■ **Exercise**
Count the lines in the entries that contain "dialog". Say the number and nothing more.

(Entries taken from a collection)
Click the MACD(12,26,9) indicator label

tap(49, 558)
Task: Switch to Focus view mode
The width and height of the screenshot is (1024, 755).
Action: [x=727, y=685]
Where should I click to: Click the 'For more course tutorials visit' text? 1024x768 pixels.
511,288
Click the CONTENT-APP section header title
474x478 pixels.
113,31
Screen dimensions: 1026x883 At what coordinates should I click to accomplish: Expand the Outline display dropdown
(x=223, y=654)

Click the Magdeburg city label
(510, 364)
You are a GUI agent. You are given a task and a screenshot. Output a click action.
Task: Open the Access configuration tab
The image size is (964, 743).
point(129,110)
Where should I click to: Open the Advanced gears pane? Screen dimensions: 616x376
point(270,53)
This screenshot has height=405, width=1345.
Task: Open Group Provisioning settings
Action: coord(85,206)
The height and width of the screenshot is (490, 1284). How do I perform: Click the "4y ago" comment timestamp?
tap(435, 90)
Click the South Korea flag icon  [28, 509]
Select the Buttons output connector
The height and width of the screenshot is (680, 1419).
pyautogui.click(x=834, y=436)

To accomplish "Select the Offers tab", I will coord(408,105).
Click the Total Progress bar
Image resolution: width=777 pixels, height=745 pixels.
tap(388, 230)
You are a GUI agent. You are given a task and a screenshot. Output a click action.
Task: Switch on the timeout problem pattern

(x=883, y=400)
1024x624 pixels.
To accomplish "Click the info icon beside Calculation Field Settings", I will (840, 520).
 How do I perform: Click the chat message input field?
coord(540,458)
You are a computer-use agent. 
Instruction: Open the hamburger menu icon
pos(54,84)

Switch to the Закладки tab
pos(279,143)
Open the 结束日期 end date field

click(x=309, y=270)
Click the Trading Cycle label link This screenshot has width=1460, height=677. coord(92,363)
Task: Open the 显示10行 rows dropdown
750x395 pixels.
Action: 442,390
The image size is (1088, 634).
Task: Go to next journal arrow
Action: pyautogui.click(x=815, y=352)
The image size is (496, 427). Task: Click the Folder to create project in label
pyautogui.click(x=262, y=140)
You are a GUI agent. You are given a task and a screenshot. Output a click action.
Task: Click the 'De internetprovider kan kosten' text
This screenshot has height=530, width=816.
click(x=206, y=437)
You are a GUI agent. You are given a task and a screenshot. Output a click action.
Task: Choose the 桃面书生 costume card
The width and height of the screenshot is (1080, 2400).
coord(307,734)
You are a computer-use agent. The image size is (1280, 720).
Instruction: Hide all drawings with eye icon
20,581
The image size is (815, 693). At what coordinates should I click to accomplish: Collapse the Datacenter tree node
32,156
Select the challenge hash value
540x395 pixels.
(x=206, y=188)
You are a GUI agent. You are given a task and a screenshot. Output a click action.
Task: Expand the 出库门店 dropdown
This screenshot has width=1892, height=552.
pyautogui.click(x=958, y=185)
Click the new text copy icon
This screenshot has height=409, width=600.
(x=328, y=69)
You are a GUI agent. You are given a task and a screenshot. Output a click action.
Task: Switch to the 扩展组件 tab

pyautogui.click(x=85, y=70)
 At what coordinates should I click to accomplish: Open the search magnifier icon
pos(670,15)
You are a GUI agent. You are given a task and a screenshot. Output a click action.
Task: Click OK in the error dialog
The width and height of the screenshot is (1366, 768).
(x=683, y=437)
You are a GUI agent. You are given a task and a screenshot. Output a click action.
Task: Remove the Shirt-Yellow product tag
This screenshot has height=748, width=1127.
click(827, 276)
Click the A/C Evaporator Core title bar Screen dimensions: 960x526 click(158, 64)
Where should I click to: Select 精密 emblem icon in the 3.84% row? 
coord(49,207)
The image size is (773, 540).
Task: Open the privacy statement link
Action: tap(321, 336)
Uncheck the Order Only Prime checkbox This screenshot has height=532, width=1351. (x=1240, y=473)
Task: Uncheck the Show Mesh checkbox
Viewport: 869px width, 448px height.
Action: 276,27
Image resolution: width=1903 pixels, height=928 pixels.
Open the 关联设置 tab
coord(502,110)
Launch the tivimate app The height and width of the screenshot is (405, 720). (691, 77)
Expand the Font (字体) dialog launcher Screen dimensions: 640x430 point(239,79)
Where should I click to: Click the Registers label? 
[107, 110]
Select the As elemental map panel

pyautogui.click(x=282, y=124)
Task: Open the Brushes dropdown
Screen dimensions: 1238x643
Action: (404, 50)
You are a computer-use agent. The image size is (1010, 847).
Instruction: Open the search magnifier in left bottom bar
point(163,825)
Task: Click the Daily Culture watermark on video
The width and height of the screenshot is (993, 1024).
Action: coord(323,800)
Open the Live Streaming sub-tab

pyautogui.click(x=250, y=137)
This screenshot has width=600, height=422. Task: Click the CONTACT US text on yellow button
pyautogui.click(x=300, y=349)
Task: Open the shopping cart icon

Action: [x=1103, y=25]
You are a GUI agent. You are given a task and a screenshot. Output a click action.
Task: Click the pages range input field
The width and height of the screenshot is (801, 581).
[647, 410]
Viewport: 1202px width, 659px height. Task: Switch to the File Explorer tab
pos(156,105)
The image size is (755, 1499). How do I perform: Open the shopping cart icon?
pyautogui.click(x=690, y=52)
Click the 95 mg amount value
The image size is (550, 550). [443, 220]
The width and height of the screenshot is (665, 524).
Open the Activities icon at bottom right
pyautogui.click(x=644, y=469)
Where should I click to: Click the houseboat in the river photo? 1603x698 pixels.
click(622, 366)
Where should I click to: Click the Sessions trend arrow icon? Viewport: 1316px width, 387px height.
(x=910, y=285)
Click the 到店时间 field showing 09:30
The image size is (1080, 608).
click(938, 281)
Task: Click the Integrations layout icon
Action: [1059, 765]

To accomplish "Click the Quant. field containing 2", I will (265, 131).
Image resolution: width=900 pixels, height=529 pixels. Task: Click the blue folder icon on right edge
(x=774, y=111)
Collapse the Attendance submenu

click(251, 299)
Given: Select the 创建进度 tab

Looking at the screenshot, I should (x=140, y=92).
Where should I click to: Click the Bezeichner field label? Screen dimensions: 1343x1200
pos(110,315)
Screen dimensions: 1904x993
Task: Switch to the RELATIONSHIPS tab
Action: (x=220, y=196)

■ **Answer below**
2